═══ Text section ═══

The King was last holdout to move shop

Petty Enterprises has announced beginning in December the race organization will relocate to Mooresville, North Carolina. They have entered a two-year agreement to lease race shop space currently used by Robert Yates Racing.

The #43 Cheerios/Betty Crocker Dodge and the #45 Marathon American Spirit Motor Oil/Wells Fargo/Tire Kingdom Dodge will both compete from this location in the 2008 Sprint Cup Series.

The move will begin in December and is intended to be completed by the end of the year. The shop is 85,000 square feet with 30,000 additional square feet for fabrication. Petty Enterprises currently has a Fabrication Shop in Thomasville, North Carolina. It is expected that every facet of Petty Enterprises, including fabrication, will move to Mooresville.

This is the first move for the organization since its inception 1949. 268 wins, 10 championships and nine Daytona 500 championships have come from Level Cross.

This move continues the commitment to winning by Petty Enterprises.

═══ Task inputs ═══

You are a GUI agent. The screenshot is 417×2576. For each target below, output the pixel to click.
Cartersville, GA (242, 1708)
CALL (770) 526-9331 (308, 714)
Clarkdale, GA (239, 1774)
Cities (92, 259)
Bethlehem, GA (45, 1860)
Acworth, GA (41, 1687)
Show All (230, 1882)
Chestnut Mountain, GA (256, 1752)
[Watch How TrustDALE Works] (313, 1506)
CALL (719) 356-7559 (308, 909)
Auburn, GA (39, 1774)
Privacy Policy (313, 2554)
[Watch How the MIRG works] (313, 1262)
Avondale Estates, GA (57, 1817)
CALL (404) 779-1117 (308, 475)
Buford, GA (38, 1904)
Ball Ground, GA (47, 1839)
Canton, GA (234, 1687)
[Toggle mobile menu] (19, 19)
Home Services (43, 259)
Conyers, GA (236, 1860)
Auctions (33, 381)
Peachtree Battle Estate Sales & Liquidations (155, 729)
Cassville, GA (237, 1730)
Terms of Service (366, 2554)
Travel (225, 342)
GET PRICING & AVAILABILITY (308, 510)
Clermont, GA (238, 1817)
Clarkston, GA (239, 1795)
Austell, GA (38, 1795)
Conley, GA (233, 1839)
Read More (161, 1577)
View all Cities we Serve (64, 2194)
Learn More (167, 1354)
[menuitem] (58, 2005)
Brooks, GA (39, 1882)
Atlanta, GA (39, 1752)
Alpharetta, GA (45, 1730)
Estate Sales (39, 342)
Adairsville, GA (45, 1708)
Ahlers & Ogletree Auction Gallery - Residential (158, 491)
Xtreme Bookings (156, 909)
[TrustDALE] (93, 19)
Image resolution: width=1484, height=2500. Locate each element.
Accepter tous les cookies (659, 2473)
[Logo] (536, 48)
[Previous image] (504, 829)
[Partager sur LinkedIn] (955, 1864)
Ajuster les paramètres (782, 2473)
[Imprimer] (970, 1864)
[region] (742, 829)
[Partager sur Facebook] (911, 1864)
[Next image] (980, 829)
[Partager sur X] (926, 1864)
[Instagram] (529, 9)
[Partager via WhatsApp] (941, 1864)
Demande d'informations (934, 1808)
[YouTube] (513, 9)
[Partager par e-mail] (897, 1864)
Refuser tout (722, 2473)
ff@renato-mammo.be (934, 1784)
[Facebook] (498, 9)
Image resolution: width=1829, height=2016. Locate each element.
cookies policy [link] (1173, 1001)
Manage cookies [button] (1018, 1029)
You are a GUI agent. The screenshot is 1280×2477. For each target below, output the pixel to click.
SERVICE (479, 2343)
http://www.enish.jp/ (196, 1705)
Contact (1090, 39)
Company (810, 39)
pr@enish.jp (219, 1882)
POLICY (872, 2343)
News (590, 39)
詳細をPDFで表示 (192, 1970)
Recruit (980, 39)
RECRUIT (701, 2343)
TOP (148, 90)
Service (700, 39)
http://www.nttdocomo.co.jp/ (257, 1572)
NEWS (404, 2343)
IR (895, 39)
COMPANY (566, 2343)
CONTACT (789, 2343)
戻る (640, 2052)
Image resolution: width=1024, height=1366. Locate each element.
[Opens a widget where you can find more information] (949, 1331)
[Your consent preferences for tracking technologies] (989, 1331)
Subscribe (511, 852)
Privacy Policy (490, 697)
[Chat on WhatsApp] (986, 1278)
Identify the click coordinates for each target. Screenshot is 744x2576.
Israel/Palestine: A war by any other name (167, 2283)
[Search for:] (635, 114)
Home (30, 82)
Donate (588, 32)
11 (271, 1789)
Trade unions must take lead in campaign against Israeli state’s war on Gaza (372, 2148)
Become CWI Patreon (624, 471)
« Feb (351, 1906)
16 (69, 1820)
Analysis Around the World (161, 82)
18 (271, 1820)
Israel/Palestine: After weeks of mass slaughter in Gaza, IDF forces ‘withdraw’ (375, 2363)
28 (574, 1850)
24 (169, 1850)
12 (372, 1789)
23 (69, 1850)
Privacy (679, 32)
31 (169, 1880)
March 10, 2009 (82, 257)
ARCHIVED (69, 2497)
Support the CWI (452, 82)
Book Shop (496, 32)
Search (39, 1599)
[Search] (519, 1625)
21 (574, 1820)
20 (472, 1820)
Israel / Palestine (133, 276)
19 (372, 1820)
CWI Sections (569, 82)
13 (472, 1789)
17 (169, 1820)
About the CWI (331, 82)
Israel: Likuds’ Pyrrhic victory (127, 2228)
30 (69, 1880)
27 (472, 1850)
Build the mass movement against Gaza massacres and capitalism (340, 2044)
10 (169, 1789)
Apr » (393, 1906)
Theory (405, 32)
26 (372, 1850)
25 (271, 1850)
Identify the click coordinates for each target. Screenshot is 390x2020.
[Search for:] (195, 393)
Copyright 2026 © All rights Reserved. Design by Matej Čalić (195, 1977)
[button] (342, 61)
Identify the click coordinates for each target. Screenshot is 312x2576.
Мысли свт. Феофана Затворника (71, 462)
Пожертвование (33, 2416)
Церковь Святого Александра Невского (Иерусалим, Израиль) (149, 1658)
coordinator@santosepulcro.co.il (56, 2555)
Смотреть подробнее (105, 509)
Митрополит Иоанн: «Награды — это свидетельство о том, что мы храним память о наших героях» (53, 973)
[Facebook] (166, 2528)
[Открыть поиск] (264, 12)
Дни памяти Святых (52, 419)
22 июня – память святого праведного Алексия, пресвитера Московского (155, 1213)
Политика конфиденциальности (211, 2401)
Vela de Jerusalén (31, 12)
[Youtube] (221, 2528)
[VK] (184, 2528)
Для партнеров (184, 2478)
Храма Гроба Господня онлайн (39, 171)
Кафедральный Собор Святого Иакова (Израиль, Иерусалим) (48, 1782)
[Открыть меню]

═══

> **Problems and tasks**:
• 1. Copy out the entries again, everything from the line containing "Show All (230, 1882)" down to the line containing "Ball Ground, GA (47, 1839)", with both of those lines included.
• 2. Carry on the article about Petty Enterprises' move to Mooresville from the point where it stops.
The article and the entries are unrelated material.

> **The responses**:
• 1.
Show All (230, 1882)
Chestnut Mountain, GA (256, 1752)
[Watch How TrustDALE Works] (313, 1506)
CALL (719) 356-7559 (308, 909)
Auburn, GA (39, 1774)
Privacy Policy (313, 2554)
[Watch How the MIRG works] (313, 1262)
Avondale Estates, GA (57, 1817)
CALL (404) 779-1117 (308, 475)
Buford, GA (38, 1904)
Ball Ground, GA (47, 1839)

• 2.
I’d like to let Richard say a few words about this decision:

“Good morning everyone. This is something that a lot of people knew back in the spring when they had the media tour at the shop. Robbie (Loomis) kind of let it out of the bag that we were looking to move to a different part of the country. Since then, we have looked for some land and looked for some buildings. The Robert Yates building came up a little while ago and we said, ‘Hey, this might be a good place to go see if it will work like we want to before we go spend a lot of money and all that stuff.’ It’s not exactly a location that we would choose, but it’s closer than Level Cross.

“We are going to go over to Robert’s and see what is going on. Maybe try to look in the near future to buy some land and make our own building in another area- maybe between Mooresville and Level Cross. We just felt like, over a period of years, we’ve been in Level Cross for 50 or 60 years, and it worked for us, but over a period of time the face of racing has changed so much. As it changed, we didn’t change as quickly as some of it. We said, ‘OK, we’ve got to get back into the fold here.’ I think everyone got together.

“We got together with our partners, our sponsors and said, ‘What do you think is the best deal?’ I think everyone agreed, even the guys in the shop and stuff, that we hate to leave Level Cross, but for us to get more competitive we feel like we need to move. So that’s what we are doing right now. As soon as Robert can get his stuff out we’ll get our stuff in.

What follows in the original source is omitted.